Early on Wednesday evening a lorry became embedded in the snow in Broad Street, Cuckfield, and a motorist journeying from Haywards Heath to Cuckfield had to make a detour through Burgess Hill. About six o'clock the same evening a Southdown bus was wedged in the largest drift, and it was not released until five hours later. Traffic had to be diverted via Chownes Mead Road.
Several large snow drifts formed on the Haywards Heath-Balcombe Road, which was impassable for several days. Lady Denman kindly allowed traffic to use the Balcombe Place drives in order to evade one drift, and later her employees Were busy clearing a drift while her Ladyship took a cinematograph film of the operations.

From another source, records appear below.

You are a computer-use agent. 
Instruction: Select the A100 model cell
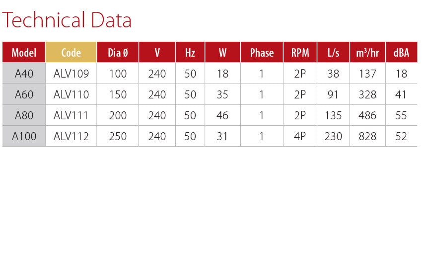pyautogui.click(x=24, y=136)
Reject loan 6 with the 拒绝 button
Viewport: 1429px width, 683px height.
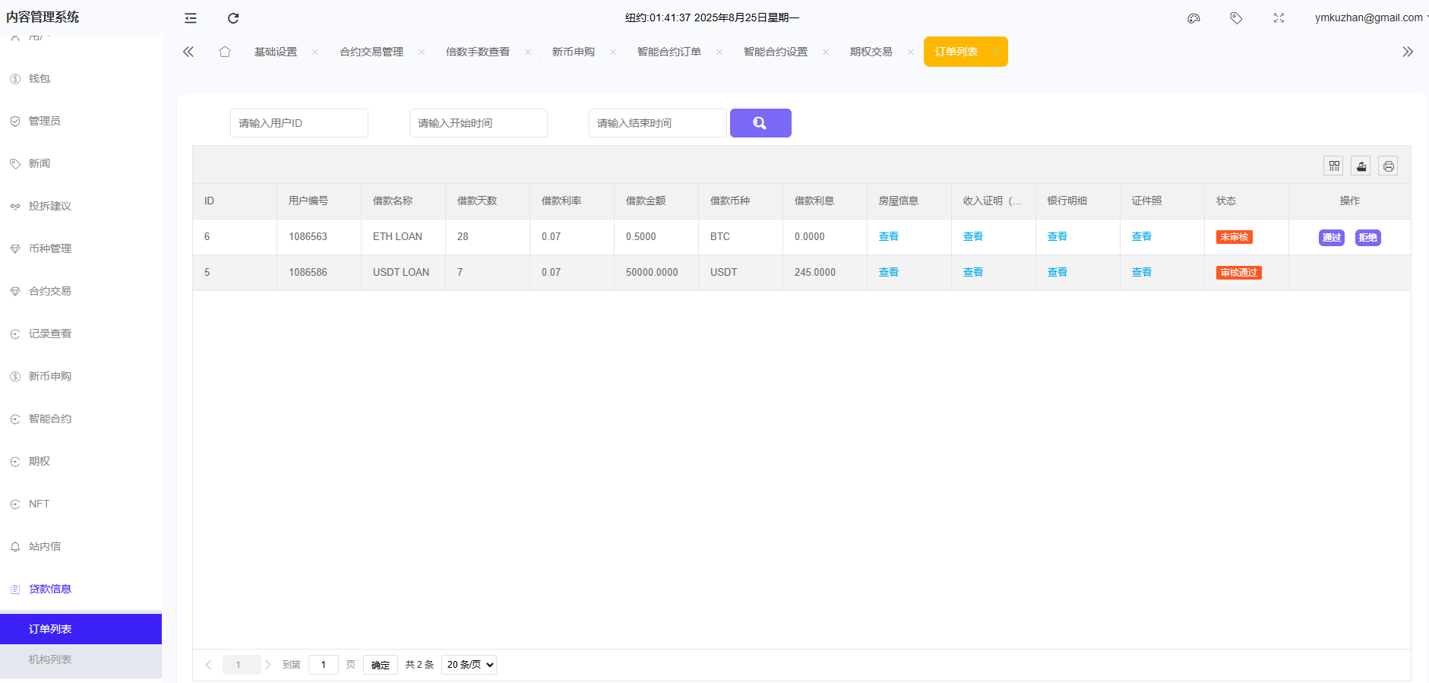pyautogui.click(x=1367, y=238)
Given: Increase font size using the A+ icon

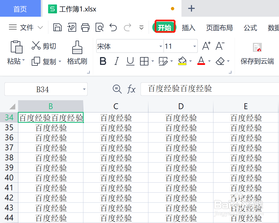Looking at the screenshot, I should [x=206, y=46].
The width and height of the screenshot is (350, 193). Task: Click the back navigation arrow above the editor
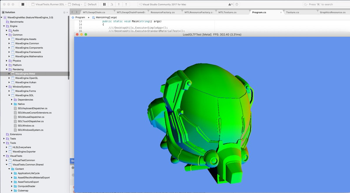point(72,13)
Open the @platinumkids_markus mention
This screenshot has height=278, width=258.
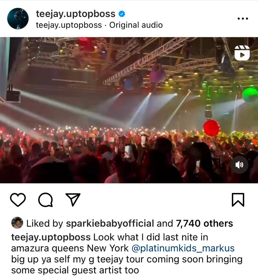click(183, 248)
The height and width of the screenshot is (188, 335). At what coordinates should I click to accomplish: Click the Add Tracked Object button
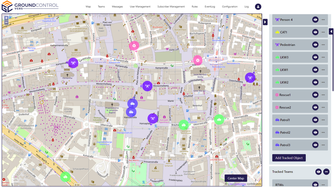click(x=289, y=158)
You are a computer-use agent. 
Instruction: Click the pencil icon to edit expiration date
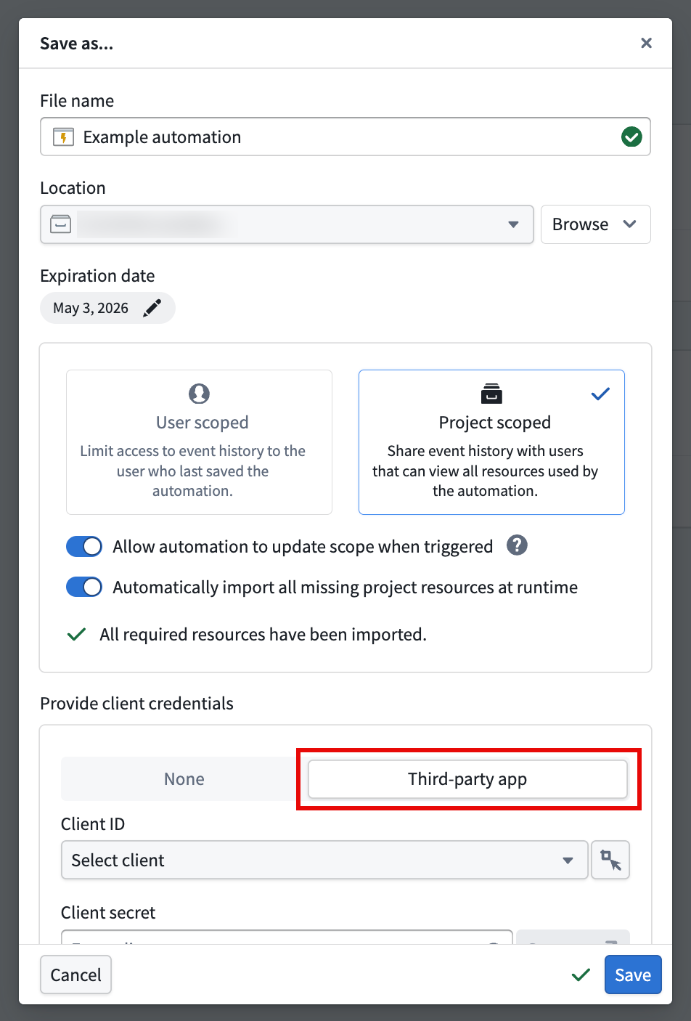pyautogui.click(x=152, y=308)
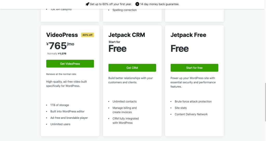Click Brute force attack protection item

coord(193,101)
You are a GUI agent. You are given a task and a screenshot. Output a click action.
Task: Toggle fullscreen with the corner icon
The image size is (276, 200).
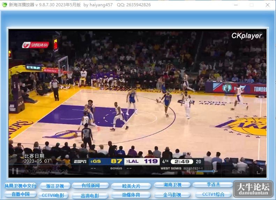260,171
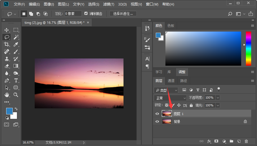Expand the 不透明度 100% dropdown arrow
Image resolution: width=257 pixels, height=146 pixels.
pyautogui.click(x=218, y=98)
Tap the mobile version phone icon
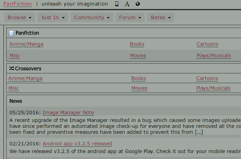 pos(117,4)
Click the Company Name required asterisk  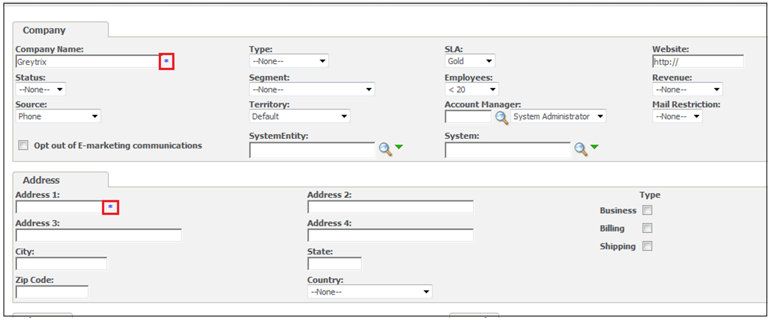166,61
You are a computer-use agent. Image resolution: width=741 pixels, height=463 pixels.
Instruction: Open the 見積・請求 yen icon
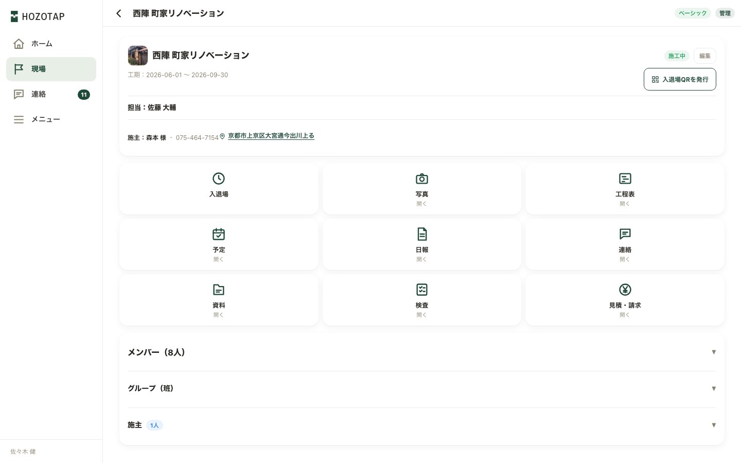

The main road from Cuckfield to Handcross was impassable for the greater part of the week owing to heavy drifts at Slough Green.
A Southdown motorbus was abandoned in the drift at Slough Green, Cuckfield, on Boxing Night, while another which was caught in a drift at Selsfield on the same evening was not reclaimed until Friday.
The bakehouse chimney at the premises of Mr TG Carter, of Cuckfield, collapsed on to the roof on Christinas night. Mr Carter's knowledge of field-baking enabled him to carry out his work under this principle last week.
A trade van belonging to Mr P Hoadley of Cuckfield, became stuck in a snow drift between Staplefieid and Slaugham on Thursday morning, and was not rescued till the evening.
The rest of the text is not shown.